• [Task requirements] Taking the first line of the listing as the start and the line containing "Task: Click the TS company logo in header" as the end, reproduce everything in between exactly, both ends included.
● ● ● ● ●
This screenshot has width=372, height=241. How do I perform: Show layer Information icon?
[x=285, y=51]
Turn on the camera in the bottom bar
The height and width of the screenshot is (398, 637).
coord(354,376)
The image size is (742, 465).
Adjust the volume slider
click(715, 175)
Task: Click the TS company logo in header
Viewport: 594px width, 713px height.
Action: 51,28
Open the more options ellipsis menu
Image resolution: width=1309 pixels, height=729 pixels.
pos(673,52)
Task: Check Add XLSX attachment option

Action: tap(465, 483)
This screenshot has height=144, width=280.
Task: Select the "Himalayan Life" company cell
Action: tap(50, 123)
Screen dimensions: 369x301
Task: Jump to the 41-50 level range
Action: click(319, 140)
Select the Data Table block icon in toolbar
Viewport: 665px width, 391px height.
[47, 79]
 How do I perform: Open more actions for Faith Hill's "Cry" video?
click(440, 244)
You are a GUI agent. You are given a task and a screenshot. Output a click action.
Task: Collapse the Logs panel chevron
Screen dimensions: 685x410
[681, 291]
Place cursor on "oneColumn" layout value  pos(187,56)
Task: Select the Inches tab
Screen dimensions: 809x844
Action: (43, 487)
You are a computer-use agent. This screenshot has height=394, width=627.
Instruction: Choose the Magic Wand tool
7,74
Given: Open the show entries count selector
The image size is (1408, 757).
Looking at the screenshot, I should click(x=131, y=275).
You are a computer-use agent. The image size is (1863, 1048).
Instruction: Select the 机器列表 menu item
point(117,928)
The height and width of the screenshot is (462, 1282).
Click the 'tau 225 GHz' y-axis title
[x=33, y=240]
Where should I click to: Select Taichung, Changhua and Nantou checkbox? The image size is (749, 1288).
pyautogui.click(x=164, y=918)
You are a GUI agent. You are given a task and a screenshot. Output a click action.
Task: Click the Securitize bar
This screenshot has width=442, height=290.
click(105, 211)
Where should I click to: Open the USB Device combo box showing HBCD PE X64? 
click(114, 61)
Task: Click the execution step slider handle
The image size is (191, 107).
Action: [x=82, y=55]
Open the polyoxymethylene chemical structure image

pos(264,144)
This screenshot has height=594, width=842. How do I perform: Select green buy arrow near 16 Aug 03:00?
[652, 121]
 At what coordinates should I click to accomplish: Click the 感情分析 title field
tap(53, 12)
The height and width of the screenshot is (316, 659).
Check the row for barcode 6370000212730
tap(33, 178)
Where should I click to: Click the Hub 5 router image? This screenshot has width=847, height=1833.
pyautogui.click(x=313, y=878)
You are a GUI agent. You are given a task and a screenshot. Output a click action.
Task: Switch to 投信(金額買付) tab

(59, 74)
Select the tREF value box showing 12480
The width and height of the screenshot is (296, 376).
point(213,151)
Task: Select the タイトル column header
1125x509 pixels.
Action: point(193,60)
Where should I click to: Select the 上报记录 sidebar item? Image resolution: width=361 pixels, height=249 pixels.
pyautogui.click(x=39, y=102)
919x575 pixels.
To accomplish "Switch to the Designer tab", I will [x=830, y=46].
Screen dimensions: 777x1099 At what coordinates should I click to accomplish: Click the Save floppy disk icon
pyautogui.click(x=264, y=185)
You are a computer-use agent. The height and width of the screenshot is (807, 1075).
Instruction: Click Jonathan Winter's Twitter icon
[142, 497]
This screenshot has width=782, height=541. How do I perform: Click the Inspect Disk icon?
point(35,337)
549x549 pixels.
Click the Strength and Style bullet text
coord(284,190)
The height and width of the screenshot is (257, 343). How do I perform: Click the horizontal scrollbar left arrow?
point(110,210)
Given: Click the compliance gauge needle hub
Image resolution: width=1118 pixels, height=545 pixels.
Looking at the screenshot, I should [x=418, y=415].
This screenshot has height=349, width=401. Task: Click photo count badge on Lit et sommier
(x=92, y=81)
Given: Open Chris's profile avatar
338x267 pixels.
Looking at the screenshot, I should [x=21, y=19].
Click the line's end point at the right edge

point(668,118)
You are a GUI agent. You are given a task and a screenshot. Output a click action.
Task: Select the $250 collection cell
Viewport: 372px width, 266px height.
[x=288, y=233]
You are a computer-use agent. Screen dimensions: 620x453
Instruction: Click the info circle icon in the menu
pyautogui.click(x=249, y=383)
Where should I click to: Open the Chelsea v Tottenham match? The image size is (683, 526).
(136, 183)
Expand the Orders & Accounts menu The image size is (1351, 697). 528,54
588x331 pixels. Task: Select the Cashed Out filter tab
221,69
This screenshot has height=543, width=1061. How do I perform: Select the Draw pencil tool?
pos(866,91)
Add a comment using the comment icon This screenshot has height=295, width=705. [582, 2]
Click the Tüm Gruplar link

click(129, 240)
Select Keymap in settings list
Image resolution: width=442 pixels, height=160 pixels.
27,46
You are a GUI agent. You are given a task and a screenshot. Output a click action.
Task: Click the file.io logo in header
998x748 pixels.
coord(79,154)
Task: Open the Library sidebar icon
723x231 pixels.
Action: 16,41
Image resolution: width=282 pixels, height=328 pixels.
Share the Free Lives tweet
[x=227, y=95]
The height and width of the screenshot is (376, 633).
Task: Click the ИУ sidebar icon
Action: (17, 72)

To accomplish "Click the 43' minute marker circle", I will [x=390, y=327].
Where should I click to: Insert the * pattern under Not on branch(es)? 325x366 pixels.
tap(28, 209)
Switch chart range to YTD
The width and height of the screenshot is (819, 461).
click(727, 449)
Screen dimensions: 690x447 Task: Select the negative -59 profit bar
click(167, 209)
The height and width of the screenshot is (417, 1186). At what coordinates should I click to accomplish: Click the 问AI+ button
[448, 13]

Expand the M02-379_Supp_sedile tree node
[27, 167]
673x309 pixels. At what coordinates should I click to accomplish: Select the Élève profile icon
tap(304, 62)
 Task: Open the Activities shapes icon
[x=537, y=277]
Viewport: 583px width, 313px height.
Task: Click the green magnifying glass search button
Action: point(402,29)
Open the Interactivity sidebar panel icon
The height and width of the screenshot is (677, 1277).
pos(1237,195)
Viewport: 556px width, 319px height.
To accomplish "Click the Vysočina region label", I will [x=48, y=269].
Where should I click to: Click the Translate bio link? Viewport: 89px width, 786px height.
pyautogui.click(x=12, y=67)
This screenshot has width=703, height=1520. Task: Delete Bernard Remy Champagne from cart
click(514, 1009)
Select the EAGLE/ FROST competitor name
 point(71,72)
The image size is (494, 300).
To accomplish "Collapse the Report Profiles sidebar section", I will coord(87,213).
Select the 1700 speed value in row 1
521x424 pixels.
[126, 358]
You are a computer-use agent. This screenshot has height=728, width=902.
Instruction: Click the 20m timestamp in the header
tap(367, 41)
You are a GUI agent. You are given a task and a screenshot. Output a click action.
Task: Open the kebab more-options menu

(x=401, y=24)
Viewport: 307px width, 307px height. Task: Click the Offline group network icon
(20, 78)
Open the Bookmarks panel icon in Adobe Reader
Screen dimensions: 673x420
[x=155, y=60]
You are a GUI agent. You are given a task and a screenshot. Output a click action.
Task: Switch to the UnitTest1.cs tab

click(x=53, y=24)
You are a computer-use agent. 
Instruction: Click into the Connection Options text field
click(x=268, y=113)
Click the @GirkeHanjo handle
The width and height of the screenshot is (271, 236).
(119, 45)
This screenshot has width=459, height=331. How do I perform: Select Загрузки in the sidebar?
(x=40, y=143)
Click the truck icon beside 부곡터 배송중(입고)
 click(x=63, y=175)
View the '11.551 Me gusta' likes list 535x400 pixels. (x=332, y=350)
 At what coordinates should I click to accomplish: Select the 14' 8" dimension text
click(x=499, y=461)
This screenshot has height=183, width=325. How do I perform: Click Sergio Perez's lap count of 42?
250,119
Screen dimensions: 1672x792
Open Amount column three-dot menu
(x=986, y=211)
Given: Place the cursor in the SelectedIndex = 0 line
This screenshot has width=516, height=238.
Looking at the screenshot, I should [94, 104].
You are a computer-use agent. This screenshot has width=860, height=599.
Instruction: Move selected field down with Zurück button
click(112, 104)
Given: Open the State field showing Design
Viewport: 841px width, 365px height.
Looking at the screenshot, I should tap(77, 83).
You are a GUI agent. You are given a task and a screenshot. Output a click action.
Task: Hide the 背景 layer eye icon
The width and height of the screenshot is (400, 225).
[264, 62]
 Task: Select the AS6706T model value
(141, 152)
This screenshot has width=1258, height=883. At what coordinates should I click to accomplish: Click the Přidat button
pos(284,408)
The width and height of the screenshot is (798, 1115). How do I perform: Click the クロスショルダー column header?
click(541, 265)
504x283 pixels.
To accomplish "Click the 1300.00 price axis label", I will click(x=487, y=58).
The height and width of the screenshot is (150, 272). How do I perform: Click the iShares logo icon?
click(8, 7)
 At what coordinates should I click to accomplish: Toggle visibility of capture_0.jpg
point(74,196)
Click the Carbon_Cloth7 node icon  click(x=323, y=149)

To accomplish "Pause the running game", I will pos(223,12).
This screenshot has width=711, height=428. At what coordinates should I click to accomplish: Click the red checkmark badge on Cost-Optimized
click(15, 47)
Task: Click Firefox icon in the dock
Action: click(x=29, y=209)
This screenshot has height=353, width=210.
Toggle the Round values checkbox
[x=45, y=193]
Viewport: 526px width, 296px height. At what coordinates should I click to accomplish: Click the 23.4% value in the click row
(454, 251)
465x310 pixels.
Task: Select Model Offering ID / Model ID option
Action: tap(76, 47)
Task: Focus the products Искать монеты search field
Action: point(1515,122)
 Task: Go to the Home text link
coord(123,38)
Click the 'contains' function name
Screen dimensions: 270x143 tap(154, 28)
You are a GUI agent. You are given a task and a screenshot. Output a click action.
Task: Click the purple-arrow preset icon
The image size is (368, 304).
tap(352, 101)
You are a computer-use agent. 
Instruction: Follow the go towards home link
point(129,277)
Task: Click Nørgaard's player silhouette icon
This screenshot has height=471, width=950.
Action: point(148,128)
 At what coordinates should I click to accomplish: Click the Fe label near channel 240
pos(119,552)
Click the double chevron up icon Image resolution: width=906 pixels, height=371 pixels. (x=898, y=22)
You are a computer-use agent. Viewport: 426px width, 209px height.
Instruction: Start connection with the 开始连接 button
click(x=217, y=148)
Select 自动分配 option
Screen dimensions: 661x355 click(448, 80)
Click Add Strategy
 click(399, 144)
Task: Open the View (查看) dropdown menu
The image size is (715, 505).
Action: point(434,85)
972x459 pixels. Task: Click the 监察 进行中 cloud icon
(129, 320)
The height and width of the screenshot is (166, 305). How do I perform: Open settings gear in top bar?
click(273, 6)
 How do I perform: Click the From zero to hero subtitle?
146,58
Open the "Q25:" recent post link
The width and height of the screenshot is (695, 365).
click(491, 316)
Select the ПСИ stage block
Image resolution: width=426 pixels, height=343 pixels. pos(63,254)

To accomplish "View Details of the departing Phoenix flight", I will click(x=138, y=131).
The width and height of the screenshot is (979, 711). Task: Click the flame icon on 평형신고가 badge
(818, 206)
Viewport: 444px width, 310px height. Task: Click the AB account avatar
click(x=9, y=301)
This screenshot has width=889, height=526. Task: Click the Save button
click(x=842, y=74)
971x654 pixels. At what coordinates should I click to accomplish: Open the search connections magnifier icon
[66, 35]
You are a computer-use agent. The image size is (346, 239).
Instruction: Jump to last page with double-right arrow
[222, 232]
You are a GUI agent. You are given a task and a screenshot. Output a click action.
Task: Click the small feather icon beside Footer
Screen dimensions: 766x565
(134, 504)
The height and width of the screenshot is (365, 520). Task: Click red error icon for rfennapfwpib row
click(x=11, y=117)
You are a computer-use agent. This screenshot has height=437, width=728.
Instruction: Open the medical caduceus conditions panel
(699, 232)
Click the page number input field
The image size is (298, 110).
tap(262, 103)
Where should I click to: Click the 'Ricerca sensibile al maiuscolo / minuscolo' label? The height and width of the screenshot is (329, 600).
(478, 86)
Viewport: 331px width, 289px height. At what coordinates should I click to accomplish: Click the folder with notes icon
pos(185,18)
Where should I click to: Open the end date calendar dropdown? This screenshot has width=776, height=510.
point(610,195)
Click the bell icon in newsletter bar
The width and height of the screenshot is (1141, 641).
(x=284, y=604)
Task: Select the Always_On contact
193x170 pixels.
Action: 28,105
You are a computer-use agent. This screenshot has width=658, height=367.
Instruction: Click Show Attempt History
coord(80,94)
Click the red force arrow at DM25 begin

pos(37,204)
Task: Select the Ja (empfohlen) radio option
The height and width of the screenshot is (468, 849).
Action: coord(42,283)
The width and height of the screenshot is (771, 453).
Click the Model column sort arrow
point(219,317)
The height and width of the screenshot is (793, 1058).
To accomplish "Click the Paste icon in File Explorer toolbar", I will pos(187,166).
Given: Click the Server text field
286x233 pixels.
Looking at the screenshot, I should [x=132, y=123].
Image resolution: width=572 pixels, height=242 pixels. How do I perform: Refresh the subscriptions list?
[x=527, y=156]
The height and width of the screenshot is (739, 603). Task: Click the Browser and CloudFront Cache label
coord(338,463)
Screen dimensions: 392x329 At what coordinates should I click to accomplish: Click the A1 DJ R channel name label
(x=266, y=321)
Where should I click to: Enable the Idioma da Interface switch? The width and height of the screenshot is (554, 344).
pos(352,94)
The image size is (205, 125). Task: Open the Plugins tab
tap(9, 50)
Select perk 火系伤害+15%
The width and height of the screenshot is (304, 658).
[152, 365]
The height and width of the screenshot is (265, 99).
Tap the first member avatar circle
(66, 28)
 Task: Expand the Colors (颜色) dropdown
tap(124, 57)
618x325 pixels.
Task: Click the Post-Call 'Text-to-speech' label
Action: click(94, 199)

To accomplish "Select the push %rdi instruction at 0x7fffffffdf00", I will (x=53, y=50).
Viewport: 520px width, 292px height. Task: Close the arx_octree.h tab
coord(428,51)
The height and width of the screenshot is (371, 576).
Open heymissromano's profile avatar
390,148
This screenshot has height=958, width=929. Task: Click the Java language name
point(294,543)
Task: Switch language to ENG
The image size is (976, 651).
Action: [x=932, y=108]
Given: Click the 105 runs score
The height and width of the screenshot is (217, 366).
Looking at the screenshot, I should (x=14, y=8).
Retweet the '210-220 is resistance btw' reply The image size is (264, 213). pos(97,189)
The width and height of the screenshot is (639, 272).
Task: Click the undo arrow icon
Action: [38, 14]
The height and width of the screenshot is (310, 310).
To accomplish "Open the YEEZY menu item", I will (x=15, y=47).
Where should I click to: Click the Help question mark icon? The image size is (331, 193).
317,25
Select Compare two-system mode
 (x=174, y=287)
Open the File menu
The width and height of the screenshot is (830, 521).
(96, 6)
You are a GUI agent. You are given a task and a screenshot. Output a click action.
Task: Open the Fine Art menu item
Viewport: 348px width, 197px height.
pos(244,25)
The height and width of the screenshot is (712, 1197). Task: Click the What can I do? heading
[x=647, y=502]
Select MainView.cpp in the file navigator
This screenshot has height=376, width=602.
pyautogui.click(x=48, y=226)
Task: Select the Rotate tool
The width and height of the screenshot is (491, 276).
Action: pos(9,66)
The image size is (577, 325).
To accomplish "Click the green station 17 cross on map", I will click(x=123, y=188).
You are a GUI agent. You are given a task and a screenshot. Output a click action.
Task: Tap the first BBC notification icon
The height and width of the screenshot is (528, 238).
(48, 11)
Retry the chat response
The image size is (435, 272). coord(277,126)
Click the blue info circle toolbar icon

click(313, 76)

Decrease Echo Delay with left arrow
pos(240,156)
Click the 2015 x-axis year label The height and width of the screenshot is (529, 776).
● ● ● ● ●
• [Result of the task]
This screenshot has width=372, height=241. How do I perform: Show layer Information icon?
[x=285, y=51]
Turn on the camera in the bottom bar
The height and width of the screenshot is (398, 637).
coord(354,376)
The image size is (742, 465).
Adjust the volume slider
click(715, 175)
Task: Click the TS company logo in header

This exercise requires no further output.